Dangers of Using APTCA(code attribute)

Allow Partially Trusted Callers Attribute (APTCA) is a .NET attribute that allows partially trusted assemblies to interact with fully trusted code. The purpose of this attribute is to remove implicit LinkDemand checks on specified APIs that are publicly exposed. Explicit permission checks will be enforced even if the APTCA attribute is used.

The use of APTCA is known to be dangerous for the following reasons:

  • APTCA exposes fully trusted code to luring attacks. Using such attacks, an attacker may direct some fully trusted code into performing a malicious operation.
  • APTCA exposes the entire assembly. Since this attribute cannot be used on classes or methods, assemblies must be thoroughly audited for security vulnerabilities before applying APTCA to them.
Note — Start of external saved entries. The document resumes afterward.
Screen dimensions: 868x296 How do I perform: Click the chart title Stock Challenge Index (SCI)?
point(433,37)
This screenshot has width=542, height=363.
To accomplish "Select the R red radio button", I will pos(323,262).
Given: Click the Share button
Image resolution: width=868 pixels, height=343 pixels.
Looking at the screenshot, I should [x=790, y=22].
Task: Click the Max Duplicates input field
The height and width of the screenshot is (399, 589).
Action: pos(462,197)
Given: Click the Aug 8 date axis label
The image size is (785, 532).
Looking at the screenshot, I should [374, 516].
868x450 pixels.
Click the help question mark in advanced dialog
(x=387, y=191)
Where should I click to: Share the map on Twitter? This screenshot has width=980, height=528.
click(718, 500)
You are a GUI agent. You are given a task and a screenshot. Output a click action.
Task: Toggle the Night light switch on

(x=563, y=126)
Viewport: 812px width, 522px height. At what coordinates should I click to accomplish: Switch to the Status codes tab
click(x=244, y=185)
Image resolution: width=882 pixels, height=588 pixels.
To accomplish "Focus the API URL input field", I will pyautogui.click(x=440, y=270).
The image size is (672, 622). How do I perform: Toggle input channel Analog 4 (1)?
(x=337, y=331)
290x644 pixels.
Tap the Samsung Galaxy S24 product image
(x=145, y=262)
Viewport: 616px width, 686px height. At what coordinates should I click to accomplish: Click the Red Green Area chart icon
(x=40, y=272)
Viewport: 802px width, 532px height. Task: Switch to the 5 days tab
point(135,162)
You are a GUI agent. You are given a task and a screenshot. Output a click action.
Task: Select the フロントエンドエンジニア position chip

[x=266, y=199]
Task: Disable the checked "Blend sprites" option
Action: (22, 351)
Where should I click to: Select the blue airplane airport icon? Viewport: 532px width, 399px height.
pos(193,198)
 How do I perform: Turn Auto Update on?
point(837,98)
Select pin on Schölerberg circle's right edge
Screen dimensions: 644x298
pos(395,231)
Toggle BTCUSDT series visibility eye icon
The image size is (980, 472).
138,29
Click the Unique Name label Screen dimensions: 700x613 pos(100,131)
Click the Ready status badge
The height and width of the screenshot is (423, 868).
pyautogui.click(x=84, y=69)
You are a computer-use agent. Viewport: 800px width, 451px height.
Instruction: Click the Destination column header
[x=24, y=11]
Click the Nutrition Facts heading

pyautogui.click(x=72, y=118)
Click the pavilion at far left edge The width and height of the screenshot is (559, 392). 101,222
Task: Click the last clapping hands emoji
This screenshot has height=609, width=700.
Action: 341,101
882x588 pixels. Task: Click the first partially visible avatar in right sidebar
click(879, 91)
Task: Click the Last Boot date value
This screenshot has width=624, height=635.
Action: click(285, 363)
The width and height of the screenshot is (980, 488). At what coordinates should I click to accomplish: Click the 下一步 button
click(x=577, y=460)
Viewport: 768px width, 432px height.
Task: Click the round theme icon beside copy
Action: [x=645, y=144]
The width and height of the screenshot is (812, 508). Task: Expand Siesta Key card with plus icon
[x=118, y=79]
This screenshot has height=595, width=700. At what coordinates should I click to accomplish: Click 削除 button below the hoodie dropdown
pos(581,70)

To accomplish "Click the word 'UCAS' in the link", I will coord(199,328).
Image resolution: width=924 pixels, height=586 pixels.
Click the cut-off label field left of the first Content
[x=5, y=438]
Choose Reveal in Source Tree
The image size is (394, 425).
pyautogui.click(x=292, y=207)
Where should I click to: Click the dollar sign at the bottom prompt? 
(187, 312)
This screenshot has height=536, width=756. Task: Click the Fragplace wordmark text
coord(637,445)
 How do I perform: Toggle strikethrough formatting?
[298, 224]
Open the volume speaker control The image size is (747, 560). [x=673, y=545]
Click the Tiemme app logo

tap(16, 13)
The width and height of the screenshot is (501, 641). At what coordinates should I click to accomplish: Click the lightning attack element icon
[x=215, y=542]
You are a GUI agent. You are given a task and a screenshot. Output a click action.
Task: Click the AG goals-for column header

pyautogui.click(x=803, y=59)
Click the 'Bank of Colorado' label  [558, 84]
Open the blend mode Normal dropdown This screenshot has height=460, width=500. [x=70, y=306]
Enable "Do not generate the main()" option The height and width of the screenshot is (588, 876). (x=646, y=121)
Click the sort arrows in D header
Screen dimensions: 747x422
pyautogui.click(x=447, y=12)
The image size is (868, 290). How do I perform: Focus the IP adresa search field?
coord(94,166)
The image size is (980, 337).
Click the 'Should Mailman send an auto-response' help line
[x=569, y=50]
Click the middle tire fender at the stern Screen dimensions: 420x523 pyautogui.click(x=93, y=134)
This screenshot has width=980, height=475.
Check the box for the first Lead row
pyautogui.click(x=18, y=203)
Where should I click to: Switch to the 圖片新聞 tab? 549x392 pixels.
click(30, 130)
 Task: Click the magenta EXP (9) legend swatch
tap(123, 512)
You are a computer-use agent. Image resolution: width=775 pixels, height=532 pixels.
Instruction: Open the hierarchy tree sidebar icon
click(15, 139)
In .NET 4, APTCA makes your assembly completely Transparent by default. This helps mitigate the risk of using APTCA as compared to previous versions of .NET, but it is still possible to damage the security profile of your code if you explicitly mark your API as safe-critical.

Guidelines for Hosting and Application Domain Sandboxing

Application Domains allow applications to restrict untrusted assemblies to a particular set of permissions.

Keep the following in mind when using Application Domains:

  • Use the simple sandboxing CreateDomain API to create sandboxes AppDomains.
  • Avoid granting too many or too few permissions to an Application Domain.
  • Always set up the Application base.
  • Ensure that the primary Application Domain is not contaminated by the use of AppDomain.Load().
  • Avoid sharing assemblies across Application Domains.
  • Set proper exception handling on the host side to ensure that untrusted code cannot execute within the host’s application domain.
  • Do not deserialize untrusted objects from another Application Domain.
  • Keep the assemblies on the full trust list short and ensure that they are audited assemblies.